Ганс искренне старался понять. Ему была присуща немецкая склонность к философским дискуссиям, и он испытывал наибольший душевный подъем, когда что-то не совсем понимал.
— Вы приехали арестовать его, — сказала Тереза. — Чего же медлите?
— Ты в самом деле так черства? — спросил Валь ди Сарат. — Не верю. Ты итальянка. Ничто женское тебе не чуждо. Ты похоронила свои мечты, но где-то в глубине души они живы. Не особо жалуешь людей, так как не доверяешь им, поэтому решила, что любви от тебя они не дождутся. Но любовь никуда не делась, по глазам вижу.
В раннем возрасте мы способны считать себя совершенно особыми, но вскоре возвращаемся к простым, обыденным ценностям, против которых восставали только потому, что их придерживались наши родители. Разве ты не радовалась бы ребенку? Первому шевелению жизни во чреве, ощущению, что ты часть самой природы, часть текущего времени, хранительница тайны, что в тебе бьются два сердца, а потом мучительному разрешению от бремени, крохотному, похожему на тебя существу, тянущемуся к твоей огромности, кормлению, ручонкам, внезапно замершим в удовлетворении, нежно-голубым глазкам, закрытым в безмятежности твоего укрывающего тепла?

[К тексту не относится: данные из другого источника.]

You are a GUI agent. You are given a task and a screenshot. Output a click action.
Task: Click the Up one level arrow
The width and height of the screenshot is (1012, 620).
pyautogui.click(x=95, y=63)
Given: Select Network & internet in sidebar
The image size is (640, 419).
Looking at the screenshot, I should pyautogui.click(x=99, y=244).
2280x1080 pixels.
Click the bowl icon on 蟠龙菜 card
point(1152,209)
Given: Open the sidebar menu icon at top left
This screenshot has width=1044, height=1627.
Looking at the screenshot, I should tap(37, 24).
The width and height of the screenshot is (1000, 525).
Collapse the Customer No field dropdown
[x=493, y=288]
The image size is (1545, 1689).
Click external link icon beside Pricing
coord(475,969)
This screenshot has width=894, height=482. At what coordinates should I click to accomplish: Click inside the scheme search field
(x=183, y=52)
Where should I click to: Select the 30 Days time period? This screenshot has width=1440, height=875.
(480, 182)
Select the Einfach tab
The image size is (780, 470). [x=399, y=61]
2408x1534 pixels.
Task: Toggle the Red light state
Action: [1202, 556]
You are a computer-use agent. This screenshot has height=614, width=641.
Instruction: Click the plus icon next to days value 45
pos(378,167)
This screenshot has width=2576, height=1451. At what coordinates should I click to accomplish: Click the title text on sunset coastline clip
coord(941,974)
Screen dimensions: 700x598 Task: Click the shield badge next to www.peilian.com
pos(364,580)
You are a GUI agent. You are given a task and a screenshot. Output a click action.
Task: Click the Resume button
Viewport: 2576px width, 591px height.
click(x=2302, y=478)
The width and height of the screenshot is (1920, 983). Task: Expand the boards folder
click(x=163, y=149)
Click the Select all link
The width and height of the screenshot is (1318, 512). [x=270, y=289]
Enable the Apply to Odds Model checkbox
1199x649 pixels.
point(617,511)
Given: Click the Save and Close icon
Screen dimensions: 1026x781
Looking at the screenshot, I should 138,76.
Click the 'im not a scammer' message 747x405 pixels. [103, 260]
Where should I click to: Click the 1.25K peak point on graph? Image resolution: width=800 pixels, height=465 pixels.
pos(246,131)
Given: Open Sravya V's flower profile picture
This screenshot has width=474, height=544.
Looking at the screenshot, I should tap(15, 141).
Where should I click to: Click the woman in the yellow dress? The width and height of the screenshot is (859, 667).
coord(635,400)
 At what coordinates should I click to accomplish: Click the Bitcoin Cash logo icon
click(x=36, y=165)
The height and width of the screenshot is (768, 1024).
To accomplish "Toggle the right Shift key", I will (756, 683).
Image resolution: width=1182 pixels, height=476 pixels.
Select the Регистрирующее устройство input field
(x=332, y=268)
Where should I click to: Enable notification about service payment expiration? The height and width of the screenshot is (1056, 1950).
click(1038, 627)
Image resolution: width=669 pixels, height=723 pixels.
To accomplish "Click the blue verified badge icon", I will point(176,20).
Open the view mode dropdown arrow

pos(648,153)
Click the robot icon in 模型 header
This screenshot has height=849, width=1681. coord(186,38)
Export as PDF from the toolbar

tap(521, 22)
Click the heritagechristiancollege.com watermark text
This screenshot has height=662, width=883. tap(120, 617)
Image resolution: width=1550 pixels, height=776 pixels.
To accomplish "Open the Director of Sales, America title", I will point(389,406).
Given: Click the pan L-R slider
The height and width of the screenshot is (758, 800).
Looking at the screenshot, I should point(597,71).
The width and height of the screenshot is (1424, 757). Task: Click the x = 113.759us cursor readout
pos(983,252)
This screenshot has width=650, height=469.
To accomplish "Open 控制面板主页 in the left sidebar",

Тереза залилась слезами, потоками слез. Ганс чопорно поднялся.
— Вы расстроили ее, — заявил он. — Чертовы итальянцы с их словоохотливостью. Они так же болтают в спальнях?
— Безумец, — ответил Валь ди Сарат. — Я наконец-то пробудил в ней чувство. Она когда-нибудь сочувствовала вам? Нашли вы хоть раз в ней поддержку? Вот для чего существуют другие люди. Вот что такое любовь.
Ганс помигивал.
Валь ди Сарат сунул трубку в карман и поднялся.
— Не могу арестовать вас, — сказал он. — Вы не отвечали за свои действия. Вы неспособны чувствовать, и потому ожидать сочувствия к другим от вас нельзя. Пожалуй, когда говорили, что, кажется, влюбились в эту несчастную девушку, у вас была возможность, но вы ею не воспользовались. Поступайте как знаете. Я увидел у вас какое-то проявление чувств лишь когда отказался пожать вашу руку. Видимо, больше ничем тронуть вас нельзя. Вы безнадежны. Сделайте еще попытку избежать встречи с полицией и ответственности. Может, вам удастся, может, нет. В сущности, это ничего не меняет.